# Document
BEGIN

You only need 6 ingredients to make this easy vegan mayo recipe! Thick, creamy, and ready in under 5 minutes, it's just as good as the real thing.
This vegan mayo recipe is the stuff that dreams are made of. It calls for 6 simple ingredients, it comes together in under 5 minutes, and it tastes just as good as the real thing. It’s thick, creamy, and rich, with a lightly sweet and tangy flavor. For the last few months, I’ve been adding it to salad dressings, stirring it into sauces, and slathering it on just about everything. I’m obsessed with it, and I think you will be too!
Vegan Mayo Recipe Ingredients
So, what makes this vegan mayonnaise so thick and creamy anyway? Soy milk? Cashews? Tofu? Nope! This vegan mayo recipe is completely nut- and soy-free. The secret ingredient here is aquafaba, the starchy liquid that you’d find in a can of chickpeas. We often dump aquafaba down the drain, but it can actually whip into soft peaks, like egg whites, and act as an emulsifier, like egg yolks. It’s what makes this vegan mayo so smooth, creamy, and cohesive. Here’s what else is in this recipe:
- Lemon juice – A classic mayo ingredient, it adds brightness and tang.
- Dijon mustard – Many traditional mayonnaise recipes call for ground mustard powder, but I like to use Dijon mustard instead. I always have it on hand, and it gives this vegan mayo extra depth of flavor.

END

# Material shown
BEGIN

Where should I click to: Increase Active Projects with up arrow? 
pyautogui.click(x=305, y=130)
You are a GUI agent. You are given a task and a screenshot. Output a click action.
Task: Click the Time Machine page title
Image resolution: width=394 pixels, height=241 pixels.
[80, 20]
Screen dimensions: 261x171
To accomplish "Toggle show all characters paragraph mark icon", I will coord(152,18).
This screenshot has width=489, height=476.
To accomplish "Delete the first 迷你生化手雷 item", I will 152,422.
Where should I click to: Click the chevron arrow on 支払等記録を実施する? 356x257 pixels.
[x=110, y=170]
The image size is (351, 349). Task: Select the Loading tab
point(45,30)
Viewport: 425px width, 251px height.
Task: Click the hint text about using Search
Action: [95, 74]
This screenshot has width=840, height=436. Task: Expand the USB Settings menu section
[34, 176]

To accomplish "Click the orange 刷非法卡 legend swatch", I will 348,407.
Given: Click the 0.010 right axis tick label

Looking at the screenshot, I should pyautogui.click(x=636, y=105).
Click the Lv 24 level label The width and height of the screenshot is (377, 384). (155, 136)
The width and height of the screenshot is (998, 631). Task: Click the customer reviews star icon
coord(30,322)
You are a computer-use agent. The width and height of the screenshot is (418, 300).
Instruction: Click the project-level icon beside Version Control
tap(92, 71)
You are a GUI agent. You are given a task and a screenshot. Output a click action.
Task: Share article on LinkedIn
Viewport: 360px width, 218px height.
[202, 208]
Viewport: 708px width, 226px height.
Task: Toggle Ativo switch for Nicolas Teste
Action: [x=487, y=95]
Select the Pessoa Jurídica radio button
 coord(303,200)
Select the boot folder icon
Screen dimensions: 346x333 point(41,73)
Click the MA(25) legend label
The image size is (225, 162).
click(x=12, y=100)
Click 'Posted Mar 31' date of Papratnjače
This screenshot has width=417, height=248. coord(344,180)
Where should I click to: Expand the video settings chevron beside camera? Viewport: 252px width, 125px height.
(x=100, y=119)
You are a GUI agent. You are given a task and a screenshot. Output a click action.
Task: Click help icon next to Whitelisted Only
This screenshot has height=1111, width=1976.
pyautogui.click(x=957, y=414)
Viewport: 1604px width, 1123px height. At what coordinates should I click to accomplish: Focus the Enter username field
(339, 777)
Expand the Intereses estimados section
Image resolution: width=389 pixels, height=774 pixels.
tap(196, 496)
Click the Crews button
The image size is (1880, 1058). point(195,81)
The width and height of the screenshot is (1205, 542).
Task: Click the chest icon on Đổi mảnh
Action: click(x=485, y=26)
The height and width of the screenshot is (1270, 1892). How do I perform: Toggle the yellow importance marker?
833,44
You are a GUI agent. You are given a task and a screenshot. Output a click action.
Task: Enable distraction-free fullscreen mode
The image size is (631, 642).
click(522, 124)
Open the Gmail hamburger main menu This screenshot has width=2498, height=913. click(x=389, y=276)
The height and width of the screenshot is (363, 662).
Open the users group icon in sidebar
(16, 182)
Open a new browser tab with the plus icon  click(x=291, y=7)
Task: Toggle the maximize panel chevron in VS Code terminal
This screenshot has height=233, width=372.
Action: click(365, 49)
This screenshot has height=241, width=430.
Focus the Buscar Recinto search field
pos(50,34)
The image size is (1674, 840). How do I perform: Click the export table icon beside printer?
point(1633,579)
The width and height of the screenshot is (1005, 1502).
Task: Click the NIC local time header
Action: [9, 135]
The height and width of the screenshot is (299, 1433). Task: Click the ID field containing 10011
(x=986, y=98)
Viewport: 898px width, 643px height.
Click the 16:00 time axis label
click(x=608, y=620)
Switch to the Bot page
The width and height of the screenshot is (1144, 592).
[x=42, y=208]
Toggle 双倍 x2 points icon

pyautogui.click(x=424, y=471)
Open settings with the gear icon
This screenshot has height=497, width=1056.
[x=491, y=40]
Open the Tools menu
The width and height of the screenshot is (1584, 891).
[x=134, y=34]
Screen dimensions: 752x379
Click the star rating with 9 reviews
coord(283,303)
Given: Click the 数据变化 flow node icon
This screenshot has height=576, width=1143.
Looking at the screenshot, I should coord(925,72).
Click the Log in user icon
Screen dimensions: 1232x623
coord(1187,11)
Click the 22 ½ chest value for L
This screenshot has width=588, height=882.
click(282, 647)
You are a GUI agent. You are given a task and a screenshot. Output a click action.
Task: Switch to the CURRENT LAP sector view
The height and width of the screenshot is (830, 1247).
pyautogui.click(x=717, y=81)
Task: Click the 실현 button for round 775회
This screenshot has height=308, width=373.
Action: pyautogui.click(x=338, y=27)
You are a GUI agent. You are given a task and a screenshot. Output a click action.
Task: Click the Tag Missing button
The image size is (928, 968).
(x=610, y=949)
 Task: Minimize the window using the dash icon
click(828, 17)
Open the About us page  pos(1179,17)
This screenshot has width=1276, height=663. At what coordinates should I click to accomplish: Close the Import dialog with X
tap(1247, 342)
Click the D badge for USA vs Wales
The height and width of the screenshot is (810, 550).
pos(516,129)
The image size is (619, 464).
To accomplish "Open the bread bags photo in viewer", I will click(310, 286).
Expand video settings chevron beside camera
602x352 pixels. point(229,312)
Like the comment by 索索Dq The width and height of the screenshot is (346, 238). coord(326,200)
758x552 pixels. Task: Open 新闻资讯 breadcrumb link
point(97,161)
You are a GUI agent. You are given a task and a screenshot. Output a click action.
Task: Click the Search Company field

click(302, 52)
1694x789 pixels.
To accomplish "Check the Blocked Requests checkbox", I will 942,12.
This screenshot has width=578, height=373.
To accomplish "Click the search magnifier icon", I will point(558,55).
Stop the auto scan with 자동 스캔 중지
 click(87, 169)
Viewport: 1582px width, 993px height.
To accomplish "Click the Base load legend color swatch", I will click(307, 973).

END

# Written tasks
A – Decide whether each statement below agrees with the vegan mayo recipe. Answer yes or no for each, and quote the words of the recipe that settle it.
(i) The recipe includes cashews.
(ii) Aquafaba can act as an emulsifier.
(iii) The writer uses Dijon mustard in place of ground mustard powder.
B – Please lay out a stretch of the records as a Markdown table with the columns Row and Line. Begin at the line that has "Screen dimensions: 752x379", stop after the line that has "pyautogui.click(x=717, y=81)", and leave out any blank lines.

# Replies
A –
(i) No: "This vegan mayo recipe is completely nut- and soy-free."
(ii) Yes: "act as an emulsifier, like egg yolks"
(iii) Yes: "Many traditional mayonnaise recipes call for ground mustard powder, but I like to use Dijon mustard instead."

B –
| Row | Line |
|---|---|
| 1 | Screen dimensions: 752x379 |
| 2 | Click the star rating with 9 reviews |
| 3 | coord(283,303) |
| 4 | Given: Click the 数据变化 flow node icon |
| 5 | This screenshot has height=576, width=1143. |
| 6 | Looking at the screenshot, I should coord(925,72). |
| 7 | Click the Log in user icon |
| 8 | Screen dimensions: 1232x623 |
| 9 | coord(1187,11) |
| 10 | Click the 22 ½ chest value for L |
| 11 | This screenshot has width=588, height=882. |
| 12 | click(282, 647) |
| 13 | You are a GUI agent. You are given a task and a screenshot. Output a click action. |
| 14 | Task: Switch to the CURRENT LAP sector view |
| 15 | The height and width of the screenshot is (830, 1247). |
| 16 | pyautogui.click(x=717, y=81) |